A constant burble of calls murmured from his Airwave handset – B Division going about its daily business.
‘Suspected overdose on Crooked Lane, Peterhead.’
‘Anyone in the vicinity of Asda’s in Fraserburgh? Shoplifter’s been apprehended by store security.’
‘All units, lookout request for one Tony Wishart, IC-one male, eighteen years old, dark hair. Outstanding apprehension warrant for burglary.’
‘Getting complaints of a domestic disturbance in Whitehills, any unit free to attend? Priority one.’
Logan turned the volume down and wriggled in his seat. Settling further into the fabric.
Nice not to be wearing a stabproof vest and equipment belt for a change.
Outside the window, vivid green fields and trees swooshed past. The hissing soundtrack of tyre noise joining the Airwave’s chatter and the throaty growl of the patrol car’s engine. The rattle of the blue plastic crate on the back seat. Their car swept around another bend, and the rustle of the crate’s evidence bags joined the music.
Swanson grimaced at him. ‘Just have to hope we don’t catch the rush hour heading into Dyce. Don’t know if going via Inverurie’s worse or—’
‘We’ll be fine. Labs won’t do anything with your stuff till this afternoon anyway.’ He reclined his seat a couple of notches, tipped his peaked cap forwards so it covered his eyes and nose. ‘And if it’s getting tight, we’ll blues-and-twos it. Don’t think the Powers That Be will complain if it helps put Graham Stirling away.’ He stretched out. Stifled a yawn. Sighed.
‘Sarge?’
‘What?’
‘You don’t snore, do you?’
‘About to find out.’
The round of applause started as soon as Logan walked into the CID office. Beige walls, grubby ceiling tiles, grubbier carpet tiles, whiteboards covered in notes and lines. It was smaller than the old one, but then so was the team – whittled down by all the other specialist units that had sprung up with the change from Grampian Police to Police Scotland. But the half-dozen officers who were there gave him a standing ovation, a mug of milky tea, and a bacon buttie.

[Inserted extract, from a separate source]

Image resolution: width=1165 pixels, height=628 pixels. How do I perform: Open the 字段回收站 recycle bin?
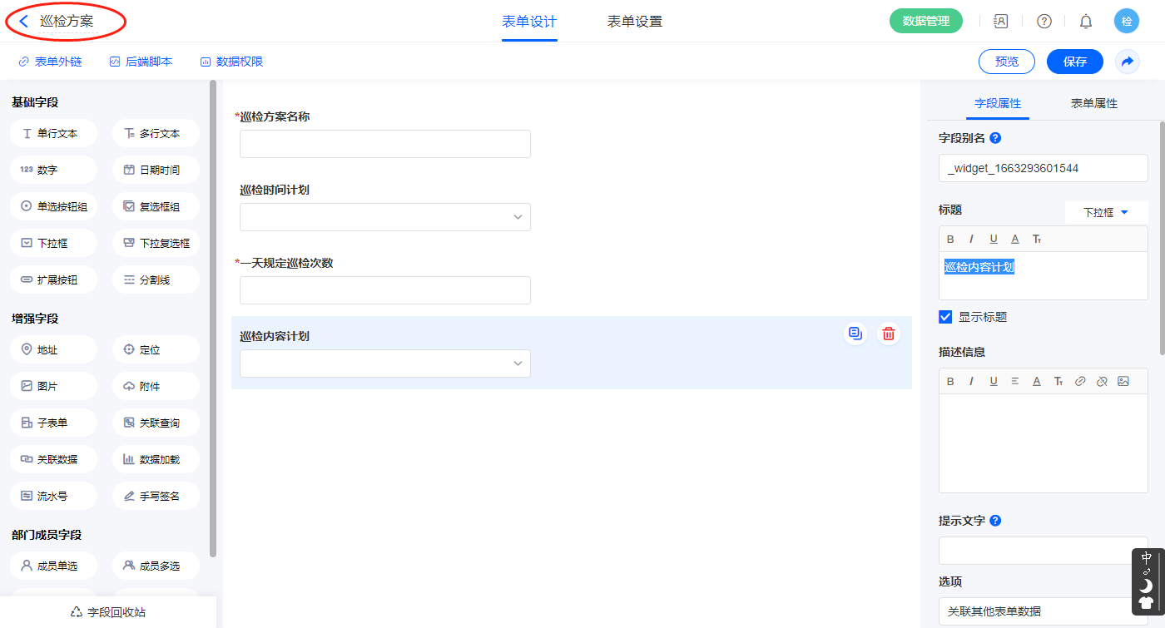point(108,612)
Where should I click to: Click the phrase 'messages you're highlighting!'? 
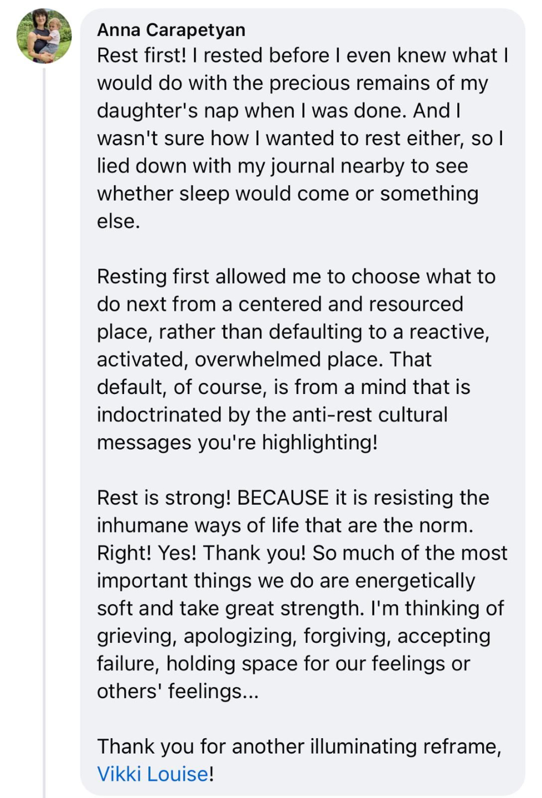238,442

Biohazard slapped him on the back and popped the cap on a bottle of tomato sauce. Squirted it into the buttie. ‘Got to keep your strength up for today.’

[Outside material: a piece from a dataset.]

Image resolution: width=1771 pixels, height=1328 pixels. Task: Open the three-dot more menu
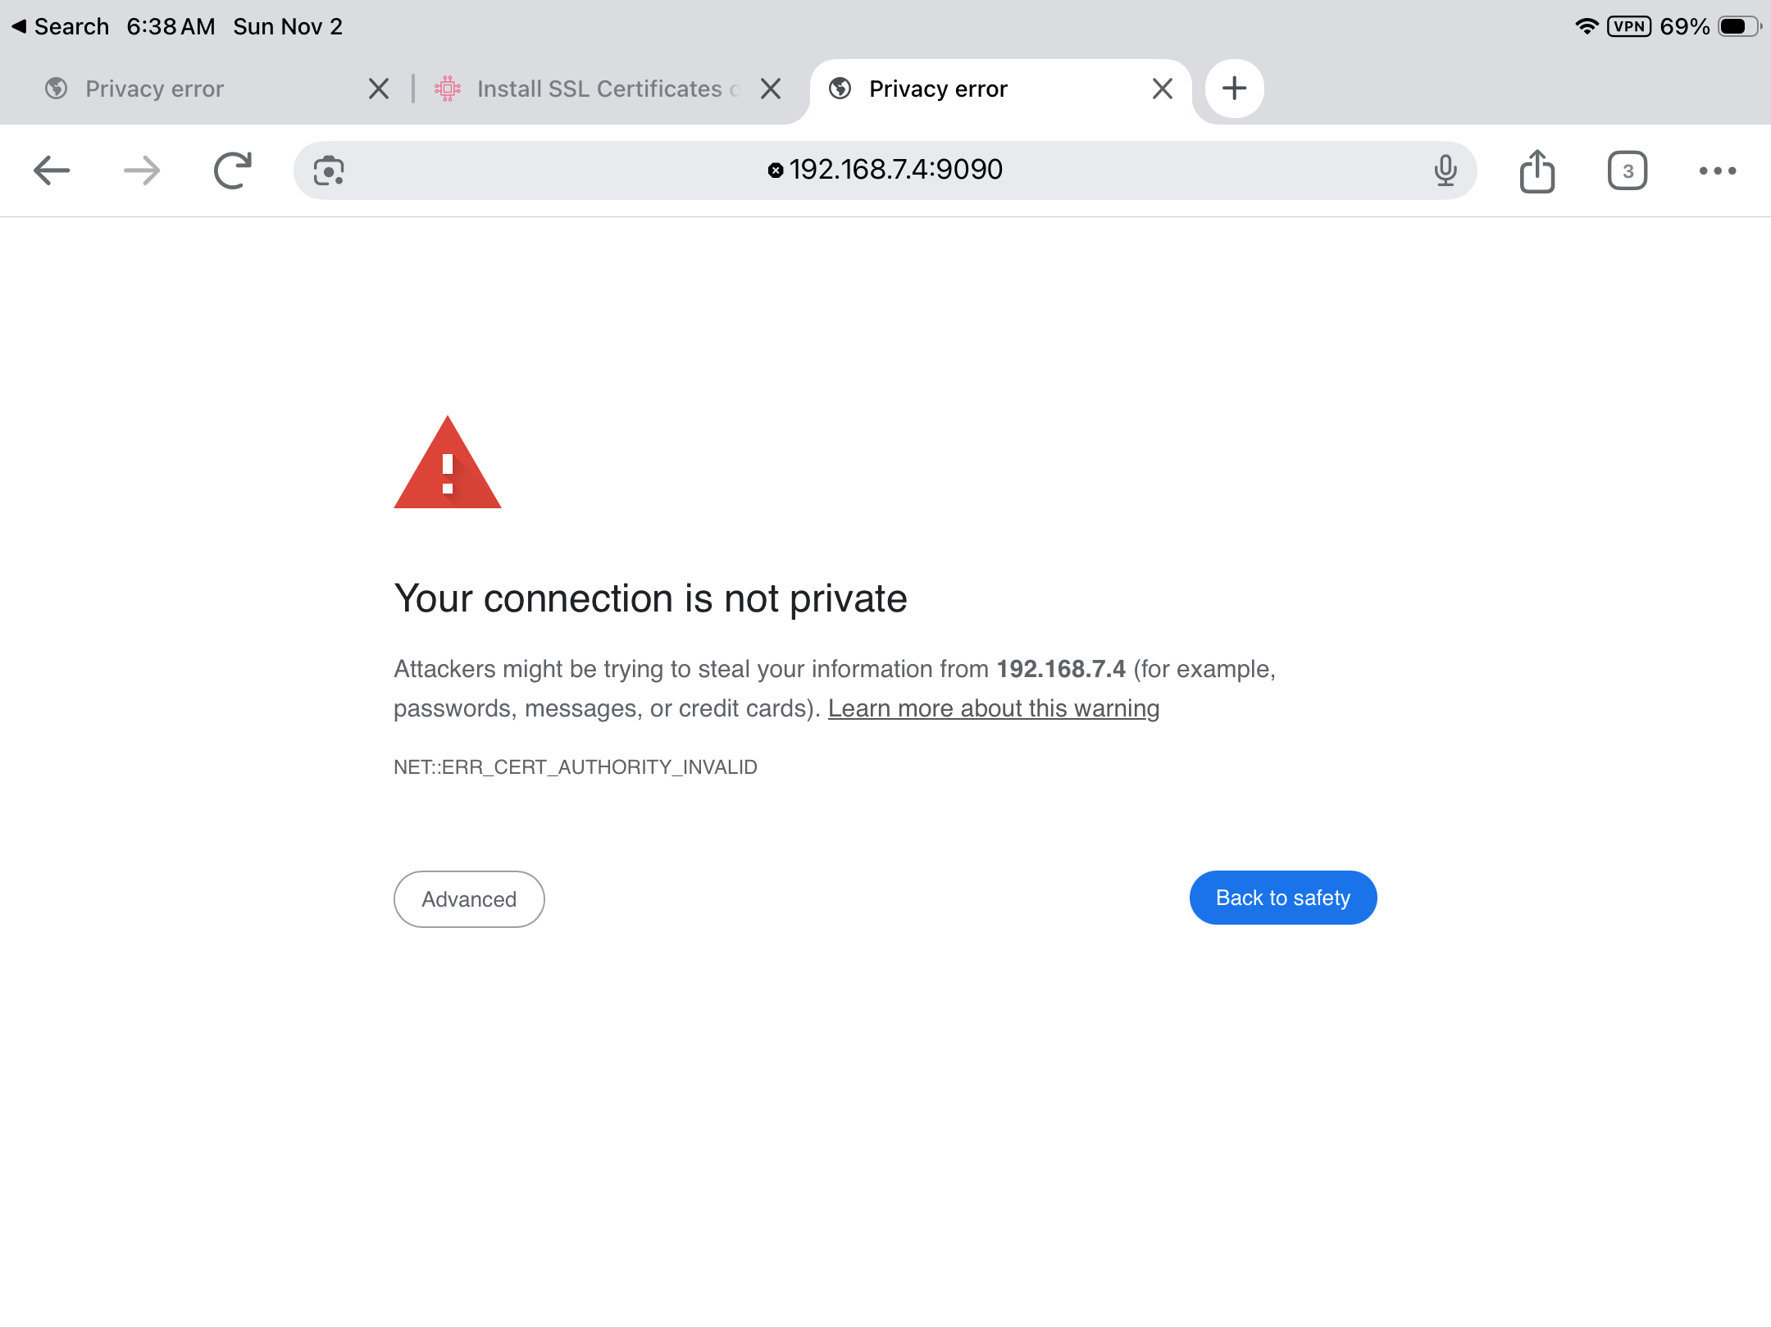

‘Ta. When are you giving evidence?’
‘Tomorrow morning.’ He stuck the tomato sauce back on his desk. ‘Course, by then it’ll all be over.’

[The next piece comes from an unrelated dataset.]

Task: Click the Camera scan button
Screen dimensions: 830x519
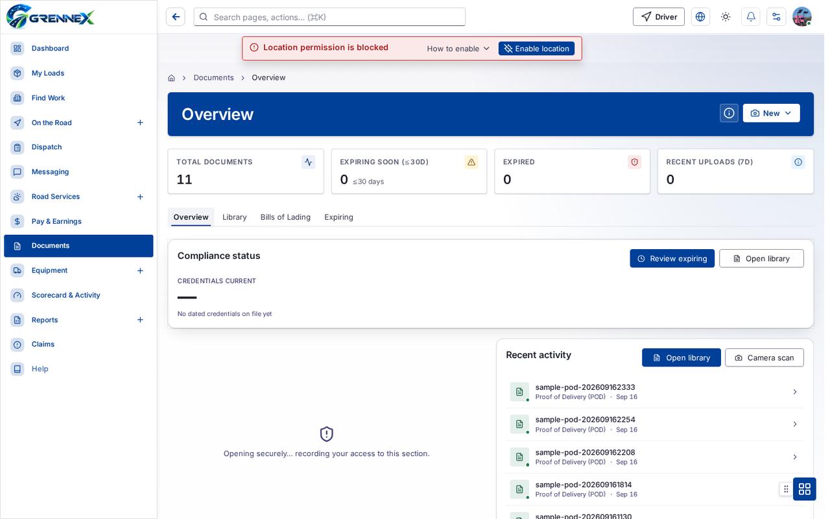Action: tap(764, 357)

The others drifted back to their desks and their phones while Biohazard led him over to a file-box by the printer, with ‘NOTEBOOKS’ written on it in heavy black marker letters. ‘Took the liberty.’
Logan had a bite of buttie. It was lukewarm, but it tasted of smoky victory as he rummaged through the box for the notebooks he’d had when they’d been after Graham Stirling. Popped them onto the printer. ‘What about Rennie?’